* **SELECTED TEXT**
>> start

Good Deeds/Madea's Witness Protection:
It was a relatively disappointing year for Tyler Perry.  On one hand, Madea's Witness Protection became his second-biggest grosser yet, even as his other two attempts to stretch (Good Deeds and the to-be discussed on a different list Alex Cross) basically tanked by Perry standards.  Good Deeds was Perry's attempt at a straight social drama and while it fell victim to his usual 'one extreme or the other' tendencies (Perry can't just be a successful businessman, but a mega-rich CEO who inherited his family's enterprise), it at least gets points for actually telling a story that is explicitly about income inequality, just *before* the 99% movement, and the relative social injustice that comes about as a result.  More importantly, the film is one of the rare economic melodramas, along with The Company Men, to not try to blame the whole current recession on evil corporate con men. Madea's Witness Protection travels over the same territory, telling a story of 'regular' people screwed over by a corporate corruption (arguably hewing closer to the above-mentioned 'evil Bernie Madoff' model).  I could do without the broader Madea material (and you can tell Perry relishes the opportunity to just act without the costume), but there is decent material here, such as a strong scene between Perry and Eugene Levy as they try to undo the financial damage that has been done, or the idea of otherwise good people being punished because they did what society tells them to do (IE - invest their savings in seemingly successful commodities).  Once again I'd argue that Perry could be a fine dramatic filmmaker if he could just trust his audiences just a little more.         

Madagascar: Europe's Most Wanted (review):
Dreamworks makes this stuff look easy.  The visual delight found in this third (and surprisingly close-ended) installment of the long-running 'zoo animals get lost in the wild' animated series deserves mention.  As does the series's atypical focus on character neuroses as opposed to external threats that usually pepper such animated adventures.  The film contains the best animated action sequence of the year (a first act chase that would make James Cameron proud) and a continuing refusal to dumb down its explicitly adult narrative for the youngest viewers.  Oh sure we get the usual celebrity voices and the periodic pop culture reference (although damn if Katy Perry's "Firework" isn't used effectively here), but beneath all of that is a story about several adult animals dealing with very relatable adult 'human' problems.  I've often referred to the series as a Jewish animated franchise, for its focus on internal psychosis instead of external peril and, periodic threats from Frances McDormand's hilariously murderous zoo keeper notwithstanding, the third film continues that worthwhile trend.  This stuff looks easy, but a quick glance at the likes of Ice Age: Continental Drift and Rise of the Guardians shows you it's not.

>> end

* **GIVEN EXERCISE**
In the film commentary above, which actor shares the strong scene with Tyler Perry in Madea's Witness Protection?

* **DATA EXTRACT**
>> start

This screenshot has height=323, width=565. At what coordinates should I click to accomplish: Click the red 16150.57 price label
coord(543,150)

>> end
>> start

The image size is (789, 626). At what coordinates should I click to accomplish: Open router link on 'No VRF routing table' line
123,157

>> end

* **THE SOLUTION**
Eugene Levy